Hagia Sophia is a great architectural beauty and an important monument both for Byzantine and for Ottoman Empires. Once a church, later a mosque, and now a museum at the Turkish Republic, Hagia Sophia has always been the precious of its time.
The mystical city Istanbul hosted many civilizations since centuries, of which Byzantium and Ottoman Empires were both the most famous ones. The city today carries the characteristics of these two different cultures and surely Hagia Sophia is a perfect synthesis where one can observe both Ottoman and Byzantium effects under one great dome
- Constantine's Church
Known as the “Great Church” or “Magna Ecclesia” in Latin, the first church was built at the same location where there had been a pagan temple before. It was Constantius II who inaugurated Hagia Sophia on 15 February 360. From the chronicles of Socrates of Constantinople, we know that the church was built by the orders of Constantine the Great.
This first church was a wooden-roofed basilica with a nave flanked by two or four aisles, each carrying a gallery storey. It was preceded by an atrium. This church was largely burned down in 404 during riots since patriarch John Chrysostom was sent into exile by the Emperor Arcadius
- Theodosius II's Church
After the first church’s being destroyed, Theodosius II ordered it to be repaired and inaugurated the second church on 10 October 405.
Today we still don’t know whether the original fourth century plans remained unchanged or not. But still it consisted of standard architectural elements of the Byzantine period: an atrium, probably a narthex and a basilica with galleries.
The second church was completely destroyed during the tumult of the Nika Revolt in 13-14 January 532.
Today, some marble blocks from this second church are represented at the courtyard of the third church/ the museum.
- Justinian's Church
Only a short time after the destruction of the second church, Justinian the Great suppressed the riots, and set about rebuilding what was damaged and destroyed.
He commissioned two men, Anthemius of Tralles and the Elder Isidore of Miletus to build a third church at the same location which would be greater than its previous predecessors. Anthemius and Isidore were not referred as architects, but they were called “mechanikoi” which means the masters of the science of the mechanics. Indeed, Anthemius was a mathematician and physicist, and Isidore was a professor of geometry and mechanics. None of them is known to have any building experience before Hagia Sophia. However, they created one of the most significant monuments on earth.
The construction started only a short while after the end of the Nika Revolt. Many materials had been brought from all over the empire, including yellow stone from Syria, porphyry from Egypt and Hellenic Columns from the Artemis Temple in Ephesus. More than ten thousand people worked for the construction and the third church was inaugurated by the emperor on 27 December 537. The mosaics were finished later on, during the reign of Justin II (565-578).
Several earthquakes happened and gave damaged to Hagia Sophia. The earthquakes on August 553 and December 557 caused cracks in the main dome and the eastern half-dome, and with the earthquake on 7 May 558, the main dome collapsed completely while destroying the ambon, the altar and the ciborium over it. This time it was Isodorus the Younger, the nephew of Isidore of Miletus, who was going to rebuild the dome. He elevated the dome by 6,25 meters, which got its current height today , totally 55,6 meters. With the presidency of the Patriarch Eutcyhius, the cathedral opened again on 23 December 562. It became the seat of the Orthodox patriarch of Constantinople, also imperial ceremonies were held there.

Part of a data file
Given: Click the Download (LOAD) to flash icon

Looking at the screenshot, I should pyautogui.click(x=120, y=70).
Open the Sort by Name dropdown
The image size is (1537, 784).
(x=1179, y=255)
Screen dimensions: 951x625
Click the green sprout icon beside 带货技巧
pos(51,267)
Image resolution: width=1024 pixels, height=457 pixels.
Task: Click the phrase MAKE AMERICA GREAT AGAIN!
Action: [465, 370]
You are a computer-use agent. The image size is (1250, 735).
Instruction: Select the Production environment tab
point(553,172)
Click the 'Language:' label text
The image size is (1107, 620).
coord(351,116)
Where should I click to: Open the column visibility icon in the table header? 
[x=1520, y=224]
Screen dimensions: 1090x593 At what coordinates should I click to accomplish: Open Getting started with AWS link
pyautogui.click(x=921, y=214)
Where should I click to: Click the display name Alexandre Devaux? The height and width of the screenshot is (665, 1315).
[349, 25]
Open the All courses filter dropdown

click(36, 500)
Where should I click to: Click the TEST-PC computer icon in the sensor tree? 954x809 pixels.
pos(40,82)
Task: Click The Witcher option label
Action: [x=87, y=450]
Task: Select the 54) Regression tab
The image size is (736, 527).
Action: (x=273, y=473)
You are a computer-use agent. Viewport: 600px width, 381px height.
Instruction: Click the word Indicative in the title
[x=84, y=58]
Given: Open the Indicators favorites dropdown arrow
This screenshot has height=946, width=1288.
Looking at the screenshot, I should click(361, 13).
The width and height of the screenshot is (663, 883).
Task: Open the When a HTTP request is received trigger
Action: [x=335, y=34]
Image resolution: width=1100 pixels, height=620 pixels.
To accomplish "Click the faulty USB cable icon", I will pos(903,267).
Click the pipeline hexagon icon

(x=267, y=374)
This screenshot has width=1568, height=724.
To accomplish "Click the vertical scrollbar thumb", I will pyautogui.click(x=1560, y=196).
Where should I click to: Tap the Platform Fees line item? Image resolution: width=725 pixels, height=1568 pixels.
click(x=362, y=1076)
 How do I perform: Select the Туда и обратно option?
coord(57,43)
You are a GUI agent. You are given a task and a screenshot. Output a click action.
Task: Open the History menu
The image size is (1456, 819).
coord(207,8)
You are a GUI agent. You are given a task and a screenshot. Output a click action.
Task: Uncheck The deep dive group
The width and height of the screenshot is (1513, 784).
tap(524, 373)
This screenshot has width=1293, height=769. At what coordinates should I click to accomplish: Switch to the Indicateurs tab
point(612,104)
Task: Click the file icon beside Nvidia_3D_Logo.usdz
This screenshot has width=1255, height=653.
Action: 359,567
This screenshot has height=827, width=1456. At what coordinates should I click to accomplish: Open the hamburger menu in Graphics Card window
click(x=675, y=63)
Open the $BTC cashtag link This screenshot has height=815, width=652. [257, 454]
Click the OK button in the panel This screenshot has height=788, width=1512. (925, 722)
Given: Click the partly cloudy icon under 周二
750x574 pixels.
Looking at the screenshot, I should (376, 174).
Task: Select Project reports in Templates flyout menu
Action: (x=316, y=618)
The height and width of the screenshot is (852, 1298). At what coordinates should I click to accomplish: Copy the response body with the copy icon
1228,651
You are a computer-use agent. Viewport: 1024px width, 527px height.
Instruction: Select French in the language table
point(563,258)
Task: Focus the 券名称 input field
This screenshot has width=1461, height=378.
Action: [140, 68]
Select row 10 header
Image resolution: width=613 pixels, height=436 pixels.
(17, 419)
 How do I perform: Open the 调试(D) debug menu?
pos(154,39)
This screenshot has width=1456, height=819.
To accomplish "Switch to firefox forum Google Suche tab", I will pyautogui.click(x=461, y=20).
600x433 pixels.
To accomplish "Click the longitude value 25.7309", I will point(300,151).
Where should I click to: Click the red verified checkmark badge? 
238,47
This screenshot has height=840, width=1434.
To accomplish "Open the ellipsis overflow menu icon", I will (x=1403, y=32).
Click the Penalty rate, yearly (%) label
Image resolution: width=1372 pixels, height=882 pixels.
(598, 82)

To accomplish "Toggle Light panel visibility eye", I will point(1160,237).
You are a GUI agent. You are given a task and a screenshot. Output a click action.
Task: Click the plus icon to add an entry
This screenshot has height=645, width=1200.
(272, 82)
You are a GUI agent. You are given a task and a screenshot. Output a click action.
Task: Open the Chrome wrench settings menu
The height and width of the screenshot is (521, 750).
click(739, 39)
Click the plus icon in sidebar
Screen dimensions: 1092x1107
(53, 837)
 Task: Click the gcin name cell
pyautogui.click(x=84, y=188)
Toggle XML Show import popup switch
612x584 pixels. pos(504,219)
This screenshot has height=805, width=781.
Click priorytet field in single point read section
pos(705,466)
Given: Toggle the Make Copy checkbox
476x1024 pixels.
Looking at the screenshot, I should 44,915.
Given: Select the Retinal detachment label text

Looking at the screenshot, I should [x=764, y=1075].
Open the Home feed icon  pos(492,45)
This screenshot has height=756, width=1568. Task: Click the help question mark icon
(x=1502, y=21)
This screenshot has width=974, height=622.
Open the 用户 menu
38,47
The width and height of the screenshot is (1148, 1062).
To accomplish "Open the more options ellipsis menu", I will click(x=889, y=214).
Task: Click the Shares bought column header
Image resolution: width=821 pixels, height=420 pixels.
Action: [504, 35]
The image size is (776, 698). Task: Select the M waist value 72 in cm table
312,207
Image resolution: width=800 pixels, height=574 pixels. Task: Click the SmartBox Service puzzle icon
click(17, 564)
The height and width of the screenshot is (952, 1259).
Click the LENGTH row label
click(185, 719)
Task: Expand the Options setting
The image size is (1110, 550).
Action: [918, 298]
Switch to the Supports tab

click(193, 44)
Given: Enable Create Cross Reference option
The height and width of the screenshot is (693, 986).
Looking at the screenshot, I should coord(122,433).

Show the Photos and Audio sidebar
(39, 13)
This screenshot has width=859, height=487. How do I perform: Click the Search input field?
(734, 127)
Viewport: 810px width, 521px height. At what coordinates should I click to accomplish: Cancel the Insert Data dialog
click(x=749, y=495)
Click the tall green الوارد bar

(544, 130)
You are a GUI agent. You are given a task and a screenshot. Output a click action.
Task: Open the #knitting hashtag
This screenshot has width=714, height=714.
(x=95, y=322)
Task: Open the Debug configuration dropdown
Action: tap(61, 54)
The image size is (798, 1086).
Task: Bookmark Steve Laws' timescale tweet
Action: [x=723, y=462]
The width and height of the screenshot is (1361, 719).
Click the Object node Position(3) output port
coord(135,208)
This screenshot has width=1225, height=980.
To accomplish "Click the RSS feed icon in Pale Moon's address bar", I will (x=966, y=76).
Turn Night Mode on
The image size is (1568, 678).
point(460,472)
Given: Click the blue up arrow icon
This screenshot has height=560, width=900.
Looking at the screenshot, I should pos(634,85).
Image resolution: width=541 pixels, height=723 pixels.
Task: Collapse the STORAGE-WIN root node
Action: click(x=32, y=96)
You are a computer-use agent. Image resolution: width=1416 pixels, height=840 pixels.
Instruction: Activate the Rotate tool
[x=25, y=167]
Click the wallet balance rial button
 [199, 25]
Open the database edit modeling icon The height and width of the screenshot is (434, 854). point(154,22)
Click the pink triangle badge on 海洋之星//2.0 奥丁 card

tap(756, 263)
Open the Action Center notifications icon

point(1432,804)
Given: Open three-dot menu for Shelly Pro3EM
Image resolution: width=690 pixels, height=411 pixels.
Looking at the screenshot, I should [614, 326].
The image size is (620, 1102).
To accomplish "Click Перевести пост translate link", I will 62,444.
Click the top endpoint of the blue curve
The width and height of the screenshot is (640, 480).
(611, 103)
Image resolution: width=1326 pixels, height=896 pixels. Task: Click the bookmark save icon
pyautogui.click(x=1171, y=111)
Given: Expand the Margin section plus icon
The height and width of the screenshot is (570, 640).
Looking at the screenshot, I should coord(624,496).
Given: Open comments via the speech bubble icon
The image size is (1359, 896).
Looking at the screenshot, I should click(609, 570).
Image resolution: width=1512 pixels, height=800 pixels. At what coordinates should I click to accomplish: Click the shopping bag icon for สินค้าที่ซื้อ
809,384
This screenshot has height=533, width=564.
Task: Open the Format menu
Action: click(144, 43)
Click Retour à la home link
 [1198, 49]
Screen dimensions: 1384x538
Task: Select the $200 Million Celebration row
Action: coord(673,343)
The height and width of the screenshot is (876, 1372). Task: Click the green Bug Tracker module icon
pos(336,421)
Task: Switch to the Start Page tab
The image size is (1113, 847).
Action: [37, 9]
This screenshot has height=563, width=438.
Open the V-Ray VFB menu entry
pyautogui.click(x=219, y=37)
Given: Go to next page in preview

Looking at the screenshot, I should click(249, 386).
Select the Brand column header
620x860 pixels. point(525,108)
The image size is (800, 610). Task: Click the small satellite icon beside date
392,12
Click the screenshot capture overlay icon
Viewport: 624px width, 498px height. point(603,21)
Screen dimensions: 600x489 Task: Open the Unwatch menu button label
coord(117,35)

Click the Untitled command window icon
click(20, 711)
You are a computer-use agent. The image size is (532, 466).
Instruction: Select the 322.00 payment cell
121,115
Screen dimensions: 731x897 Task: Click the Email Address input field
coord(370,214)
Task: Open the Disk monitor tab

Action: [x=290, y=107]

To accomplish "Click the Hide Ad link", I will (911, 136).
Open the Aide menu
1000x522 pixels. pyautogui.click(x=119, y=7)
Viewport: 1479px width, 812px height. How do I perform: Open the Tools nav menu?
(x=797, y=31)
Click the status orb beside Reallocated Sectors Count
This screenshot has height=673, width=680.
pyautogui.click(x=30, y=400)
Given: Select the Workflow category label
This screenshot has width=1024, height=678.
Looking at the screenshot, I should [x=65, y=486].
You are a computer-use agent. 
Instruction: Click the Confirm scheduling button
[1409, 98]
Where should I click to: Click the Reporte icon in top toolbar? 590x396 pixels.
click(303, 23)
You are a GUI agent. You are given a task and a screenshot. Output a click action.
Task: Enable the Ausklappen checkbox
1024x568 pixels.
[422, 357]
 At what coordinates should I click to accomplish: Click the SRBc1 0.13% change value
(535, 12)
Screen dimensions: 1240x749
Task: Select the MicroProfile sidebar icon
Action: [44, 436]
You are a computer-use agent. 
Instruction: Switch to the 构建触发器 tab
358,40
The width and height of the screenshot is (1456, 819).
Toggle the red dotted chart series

> _TO BE DONE_:
Reproduce the Hagia Sophia text from "This first church" to "13-14 January 532.". Nothing in the records is required here.

> _THE REPLY_:
This first church was a wooden-roofed basilica with a nave flanked by two or four aisles, each carrying a gallery storey. It was preceded by an atrium. This church was largely burned down in 404 during riots since patriarch John Chrysostom was sent into exile by the Emperor Arcadius
- Theodosius II's Church
After the first church’s being destroyed, Theodosius II ordered it to be repaired and inaugurated the second church on 10 October 405.
Today we still don’t know whether the original fourth century plans remained unchanged or not. But still it consisted of standard architectural elements of the Byzantine period: an atrium, probably a narthex and a basilica with galleries.
The second church was completely destroyed during the tumult of the Nika Revolt in 13-14 January 532.